运动物体检测论文（1）

接下来就是我要介绍的论文

Zhou D, Frémont V, Quost B, et al. Moving Object Detection and Segmentation in Urban Environments from a Moving Platform ☆[J]. Image & Vision Computing, 2017, 68.

这是一篇2017 的论文，发表在HAL，HAL is a multi-disciplinary open access archive for the deposit and dissemination of scientifc research documents

文章摘要：

This paper proposes an effective approach to detect and segment moving objects from two time-consecutive stereo frames, which leverages the uncertainties in camera motion estimation and in disparity computation. First, the relative camera motion and its uncertainty are computed by tracking and matching sparse features in four images（是双目相机）. Then, the motion likelihood at each pixel is estimated by taking into account the ego-motion uncertainty and disparity in computation procedure. Finally, the motion likelihood, color and depth cues are combined in the graph-cut framework for moving object segmentation. The efficiency of the proposed method is evaluated on the KITTI benchmarking datasets, and our experiments show that the proposed approach is robust against both global (camera motion) and local (optical flow) noise. Moreover, the approach is dense as it applies to all pixels in an image, and even partially occluded moving objects can be detected successfully. Without dedicated tracking strategy, our approach achieves high recall and comparable precision on the KITTI benchmarking sequences.

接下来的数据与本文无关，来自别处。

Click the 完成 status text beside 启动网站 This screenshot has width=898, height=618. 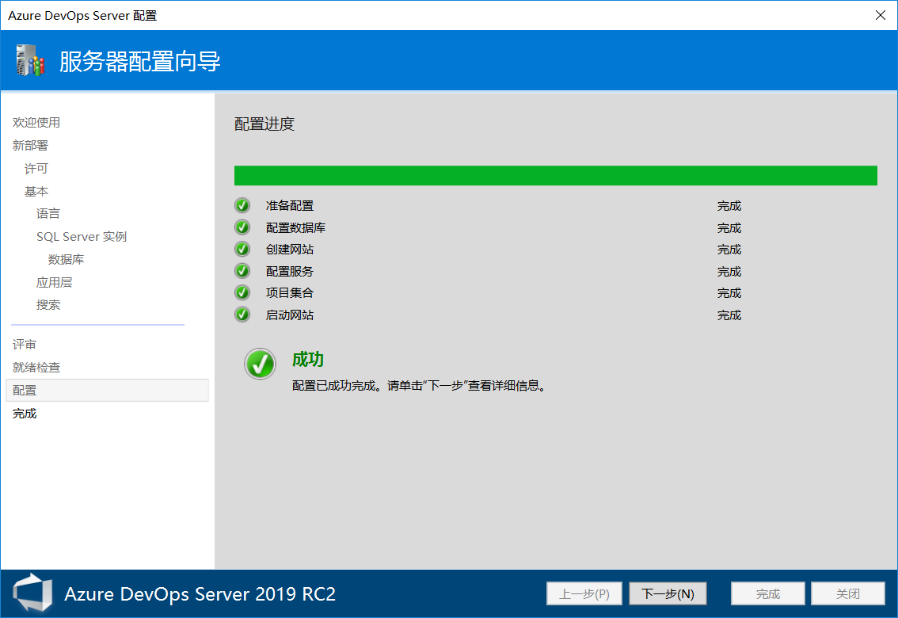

文章提出了一种基于双目视觉中时间连续两帧中检测和分割出运动物体的有效方法，该方法利用了相机运动估计和视差计算中的不确定性。

首先，通过跟踪和匹配四个图像中的稀疏特征来计算相对相机运动及其不确定性。然后，将每个像素处的运动似然考虑到自车运动的不确定性和视察估计中。最后，将运动似然，颜色和深度信息，组合在用于运动对象分割的图形切割框架中。在KITTI基准数据集上评估了所提方法的效率，并且我们的实验表明，所提出的方法对全局（相机运动）和局部（光流）噪声具有鲁棒性。此外，该方法是密集的，因为它适用于图像中的所有像素，并且甚至可以成功地检测到部分遮挡的移动对象。如果没有专门的跟踪策略，我们的方法可以在KITTI基准测试序列上实现高召回率和可比较的精确度。

介绍

Making the vehicles to automatically perceive and understand their 3D environment is a challenging and important task，Due to the improvement of the sensor tech- nologies, processing techniques and researchers’ contributions, several Advanced Driver Assistance Systems (ADASs) have been developed for various purposes such as forward collision warning systems, parking assist systems, blind spot detection systems and adaptive cruise control systems

文中说到科研人员一直以来都在挑战的一个任务，就是使车辆能够感知和理解这个3D环境，，当然随着传感器技术的不断进步以及研究者们的贡献，ADAS有了很大的进展，并举例有碰撞报警，泊车辅助，盲区检测，以及自适应巡航系统。

当前更为流行的比如SLAM和SFM系统都很好的应用在ADAS系统以及自动驾驶中，比如比较常用且流行的ORB-SLAM

R. Mur-Artal, J. Montiel, and J. D. Tardos, \Orb-slam: a versatile and accu-rate monocular slam system," Robotics, IEEE Transactions on, vol. 31, no. 5,600 pp. 1147{1163, 2015.

但是呢，这些系统都假设是静态的环境，他们必须要面对一些复杂的城市环境和动态的物体，因此，有效且有效地检测移动物体对于这种系统的准确性来说是一个至关重要的问题。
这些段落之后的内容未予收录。